Des associations de défense des animaux se sont portées parties civiles pour le jugement : se saisir d’une telle affaire, c’est l’occasion, légitime, de relancer des débats sur la question du statut des animaux et des lois qui les protègent. Des pétitions adressées au procureur de la République du TGI de Chalon viennent lui demander, voire exigent, la plus grande fermeté, que la prévenue ait la peine maximale prévue par le code. Le procureur prendra des réquisitions, le tribunal statuera, librement. Pourtant les appels se sont multipliés aussi, « tous au tribunal le 3 septembre », en vue de faire pression.
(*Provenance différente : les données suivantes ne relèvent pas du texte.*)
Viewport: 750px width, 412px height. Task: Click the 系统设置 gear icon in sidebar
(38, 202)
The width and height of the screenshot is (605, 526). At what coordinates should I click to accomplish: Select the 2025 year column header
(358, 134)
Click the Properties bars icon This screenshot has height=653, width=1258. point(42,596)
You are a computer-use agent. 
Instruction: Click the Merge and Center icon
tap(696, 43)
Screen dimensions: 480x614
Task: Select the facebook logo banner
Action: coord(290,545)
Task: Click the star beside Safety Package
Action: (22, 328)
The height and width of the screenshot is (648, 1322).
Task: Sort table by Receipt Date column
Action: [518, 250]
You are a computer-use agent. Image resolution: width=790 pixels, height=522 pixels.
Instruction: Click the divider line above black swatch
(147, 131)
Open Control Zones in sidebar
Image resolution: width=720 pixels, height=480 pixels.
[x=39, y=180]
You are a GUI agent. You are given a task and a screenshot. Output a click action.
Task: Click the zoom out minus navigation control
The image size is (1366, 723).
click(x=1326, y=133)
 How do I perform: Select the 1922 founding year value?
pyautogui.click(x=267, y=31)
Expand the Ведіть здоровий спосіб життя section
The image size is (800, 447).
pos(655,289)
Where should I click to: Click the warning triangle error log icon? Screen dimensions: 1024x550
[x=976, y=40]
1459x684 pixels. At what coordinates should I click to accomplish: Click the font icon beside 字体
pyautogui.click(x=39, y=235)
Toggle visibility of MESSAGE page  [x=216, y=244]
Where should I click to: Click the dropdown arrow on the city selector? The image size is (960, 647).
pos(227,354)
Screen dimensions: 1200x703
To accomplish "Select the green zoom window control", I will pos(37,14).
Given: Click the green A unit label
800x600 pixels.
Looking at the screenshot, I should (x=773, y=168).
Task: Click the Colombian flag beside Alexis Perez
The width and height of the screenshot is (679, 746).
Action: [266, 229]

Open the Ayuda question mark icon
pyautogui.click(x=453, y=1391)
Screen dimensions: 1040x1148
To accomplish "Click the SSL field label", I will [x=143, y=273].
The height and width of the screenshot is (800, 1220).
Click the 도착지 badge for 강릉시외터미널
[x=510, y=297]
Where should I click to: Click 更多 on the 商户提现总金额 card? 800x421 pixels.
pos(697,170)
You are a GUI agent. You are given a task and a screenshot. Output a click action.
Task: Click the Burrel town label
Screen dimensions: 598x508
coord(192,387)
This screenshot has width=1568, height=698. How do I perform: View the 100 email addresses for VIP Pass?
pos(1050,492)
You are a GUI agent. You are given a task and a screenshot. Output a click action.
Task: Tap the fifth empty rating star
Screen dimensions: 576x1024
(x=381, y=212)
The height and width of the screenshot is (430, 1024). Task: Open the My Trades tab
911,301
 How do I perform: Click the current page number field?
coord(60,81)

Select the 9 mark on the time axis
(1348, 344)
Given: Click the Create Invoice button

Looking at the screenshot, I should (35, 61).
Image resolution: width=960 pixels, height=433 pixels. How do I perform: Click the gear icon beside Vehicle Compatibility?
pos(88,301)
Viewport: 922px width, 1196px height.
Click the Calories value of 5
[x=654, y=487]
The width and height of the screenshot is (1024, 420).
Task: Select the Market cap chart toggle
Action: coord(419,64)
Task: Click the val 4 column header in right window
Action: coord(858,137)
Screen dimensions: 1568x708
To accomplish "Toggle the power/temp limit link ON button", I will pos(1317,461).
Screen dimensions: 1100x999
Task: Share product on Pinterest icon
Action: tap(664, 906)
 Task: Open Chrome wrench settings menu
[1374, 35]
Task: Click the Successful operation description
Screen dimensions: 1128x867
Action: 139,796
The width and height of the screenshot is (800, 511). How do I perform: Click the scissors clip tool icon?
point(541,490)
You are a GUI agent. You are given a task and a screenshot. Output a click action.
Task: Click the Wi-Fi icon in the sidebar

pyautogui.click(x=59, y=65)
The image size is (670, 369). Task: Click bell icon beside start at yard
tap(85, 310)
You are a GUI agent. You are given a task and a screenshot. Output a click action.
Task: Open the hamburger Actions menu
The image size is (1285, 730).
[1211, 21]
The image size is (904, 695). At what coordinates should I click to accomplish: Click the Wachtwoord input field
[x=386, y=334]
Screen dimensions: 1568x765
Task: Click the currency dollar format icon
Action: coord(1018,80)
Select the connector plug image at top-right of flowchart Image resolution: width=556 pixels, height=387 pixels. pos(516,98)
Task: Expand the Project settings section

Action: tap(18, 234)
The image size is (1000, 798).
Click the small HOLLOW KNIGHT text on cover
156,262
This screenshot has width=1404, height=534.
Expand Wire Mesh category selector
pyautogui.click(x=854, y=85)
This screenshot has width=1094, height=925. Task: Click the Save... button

L’opinion chasse en meute, elle traque une femme, au nom d’une justice qui n’existe pas, l’appel au meurtre n’est pas justice, il n’est que ce qu’il est : un appel au meurtre. « J’espère que quelqu’un va l’attraper la foutre dans un coffre et lui démolir sa face de pute et limmoler tiens elle saura ce que ça fait !!!!!!! »

 

Confondre « comprendre » et « excuser » est courant, mais c’est une erreur volontaire

 

Le tribunal peut décider, si les demandes en sont faites, d’un huis-clos pour préserver la sérénité des débats, car à tout mélanger on ne fait que rendre les choses illisibles, mais un huis-clos priverait le public et la presse d’assister à l’audience, de savoir et peut-être comprendre les éléments qui ont mené à ce geste a priori inqualifiable mais que le droit qualifie. Parvenir à comprendre ce qui a amené à un passage à l’acte, ne signifie pas « pardonner », ni « excuser ». Confondre « comprendre » et « excuser » est courant, mais c’est une erreur volontaire au fond, car s’efforcer de comprendre oblige à se tenir loin de ses passions, et c’est ce que les meutes de justiciers qui se déchaînent en toutes occasions redoutent : cela les priverait de cette joie, de l’ivresse d’une toute puissance illusoire mais qui fait se sentir fort un instant de ce droit de vie ou de mort sur l’autre, tout en déplorant que les humains soient si méprisables et si mauvais.

 

Au royaume de la vertu, les aveugles sont rois. En son nom ils appellent au lynchage, en son nom ils font œuvre de destruction, volontairement. On peut en comprendre quelque chose en relisant les lignes de Lévi-Strauss : « Le barbare, c’est celui qui croit à la barbarie. »

 

Florence Saint-Arroman

 

NB : On pourrait nous retourner, « c’est la presse, c’est la faute de la presse », mais ce n’est bien sûr pas un argument, car chacun reste responsable de la façon dont il se saisit d’une information. D’ailleurs quand l’info ne convient pas, on la détourne, sur les réseaux sociaux, les sites, on coupe les papiers, on les tronque, on les ajuste à ce qu’on veut entendre, très exactement. La question des photos bien sûr se pose, à chaque fois, car l’image est le meilleur vecteur des émotions, et l’émotion est le puissant moteur de l’opinion, mais que penser de ce tweet qui lance côte à côte la photo de ce pauvre chien brûlé, image effroyable, et une photo de la femme en question, et qui ose écrire : « Je publie la photo de la personne qui a brûlé le pauvre FUDJI… Je sais que son visage vous est insoutenable alors contentez vous de regarder le chien » ? On ne sait plus, alors, ce qui est effroyable, de la photo ou des lignes qui l’accompagnent. Chacun reste responsable de la façon dont il se saisit des faits, et de ce qu’il en fait, ainsi que de ce qu’il fait de sa légitime émotion.

 

*Le risque zéro n’existe pas. Néanmoins les magistrats estiment, à partir de différents éléments, dont la procédure, les apports au dossier (enquête dite sociale), les entretiens avec la personne, avec son avocat, aussi, si sa « dangerosité » est à craindre, pour les autres. Quand elle ne l’est pas, on peut placer les gens sous contrôle judiciaire, ils sont marqués à la culotte, surveillés, ont des obligations dont le manquement peut les faire incarcérer immédiatement.